I disagree. I think resolve and meanness have little to do with sex, and depend on the individual. I also don't think meanness has a lot to do with soldiering.
A woman can machine gun the enemy,
Even after carrying the machine gun for a few kilometers and digging a spot for it? Kill an enemy who sneaks up on her position in hand-to-hand combat?
she can fly a plane,
And evade capture if she is shot down?
she can drive a tank,
Can she change the track on that tank? Manually traverse the turret? Load the tank with 10, 20, 30 or more 120mm shells? Pull out 180 lb unconscious gunner?
so even though I don't approve of women fighting on the front lines, I know that we can do the job.

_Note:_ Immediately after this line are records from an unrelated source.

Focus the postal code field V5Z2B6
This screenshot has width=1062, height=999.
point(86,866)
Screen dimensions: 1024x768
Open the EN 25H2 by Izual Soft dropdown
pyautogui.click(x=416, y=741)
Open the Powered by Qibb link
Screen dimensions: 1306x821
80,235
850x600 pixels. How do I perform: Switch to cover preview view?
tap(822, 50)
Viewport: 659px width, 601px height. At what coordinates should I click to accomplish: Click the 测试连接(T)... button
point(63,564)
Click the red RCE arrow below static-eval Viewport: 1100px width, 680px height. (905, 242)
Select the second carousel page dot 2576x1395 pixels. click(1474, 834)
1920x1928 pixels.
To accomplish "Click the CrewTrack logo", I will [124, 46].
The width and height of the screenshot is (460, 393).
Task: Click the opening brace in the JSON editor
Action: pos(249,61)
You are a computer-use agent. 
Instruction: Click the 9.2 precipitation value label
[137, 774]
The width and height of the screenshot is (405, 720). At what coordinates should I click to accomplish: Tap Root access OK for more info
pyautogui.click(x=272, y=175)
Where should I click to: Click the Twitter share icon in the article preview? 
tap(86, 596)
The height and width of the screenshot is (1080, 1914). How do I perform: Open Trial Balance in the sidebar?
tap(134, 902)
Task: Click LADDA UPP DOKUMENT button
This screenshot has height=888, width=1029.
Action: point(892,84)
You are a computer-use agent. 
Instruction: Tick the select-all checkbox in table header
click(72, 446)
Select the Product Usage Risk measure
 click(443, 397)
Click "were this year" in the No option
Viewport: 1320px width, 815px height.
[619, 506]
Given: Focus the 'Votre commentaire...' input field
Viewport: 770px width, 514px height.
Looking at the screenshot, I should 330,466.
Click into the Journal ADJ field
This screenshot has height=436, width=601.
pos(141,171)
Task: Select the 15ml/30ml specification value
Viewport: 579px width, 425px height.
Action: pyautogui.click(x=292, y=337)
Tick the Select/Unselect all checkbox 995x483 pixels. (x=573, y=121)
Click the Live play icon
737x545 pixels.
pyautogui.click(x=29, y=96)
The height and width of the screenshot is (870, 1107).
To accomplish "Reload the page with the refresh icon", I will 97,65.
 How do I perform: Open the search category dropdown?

There's a lot more to some of those jobs than you might think.
With this statement I absolutely agree. The issue is what level of physical ability. I have never said that I think women ought to be hauling .50 calibers, body armor, and various and sundry other items along across battlefields. But what level to physical fitness does a radar tech need? Probable the ability to run a few miles in a few minutes, dead lift 75 pound weights from the ground to waist height; and the ability to function without sleep for 24 hours. Thus not as strenuous as infantry grunts, but more strenuous than couch potatos.
Considering that one of the "lessons" of the now-concluded war in Iraq was that U.S. ground forces could be smaller and still get the job done, we could see more instances of this in the future. The smaller the forces, the more likely they could find themselves cut off or surrounded. A fully combat-capable force could fight itself free, where a force partially composed of soldiers under-qualified for combat operations could face disaster.
You are assuming that the next fight that the US gets in will have "safe" areas where female radar operators, etc., could be deployed. As Jessica Lynch's story shows, there wasn't even such a place in this pissant war. What makes you think that the next one won't have even more dangers for the "tail" of the column?
Only a fool prepares for the best case scenario...
Well this forum is overrun with new age PC "fools". I'm glad there are still a few of us around with some common sense.
The mood here is that thousands of years of practical history was all really just a ploy to keep womyn down....and has no basis in clear reasoning both from a strategic, tactical and cultural perspective.
The 1st issue is, should we permit a lowering of standards to permit women in combat infantry roles? I think that this has already occurred and is a bad thing. I would like to see the physical standards returned to their previous level. So I think you will find few people who think lowering the physical standards is a good thing.
The 2nd issue is, assuming we permit women in the service, do we permit women in roles that expose them to injury, capture, and death? In an all voluntary service we clearly have to for two reasons -- because they want to and because not enough men volunteer. The first reason can be argued with, but face it -- they too are citizens of the Republic. If they can serve in roles for which they are qualified, without lowering standards, your basis for denying them the opportunity is weak. The second reason is pragmatic. I am perfectly willing to discuss this issue with fellow citizens who have served, but I suspect there are many who shout "No damn wimmin in the military" while never having served a day in their lives.
Oh, man. I never, but never, expected to see the sort of responses I got on FR. Things are much worse than I'd ever imagined.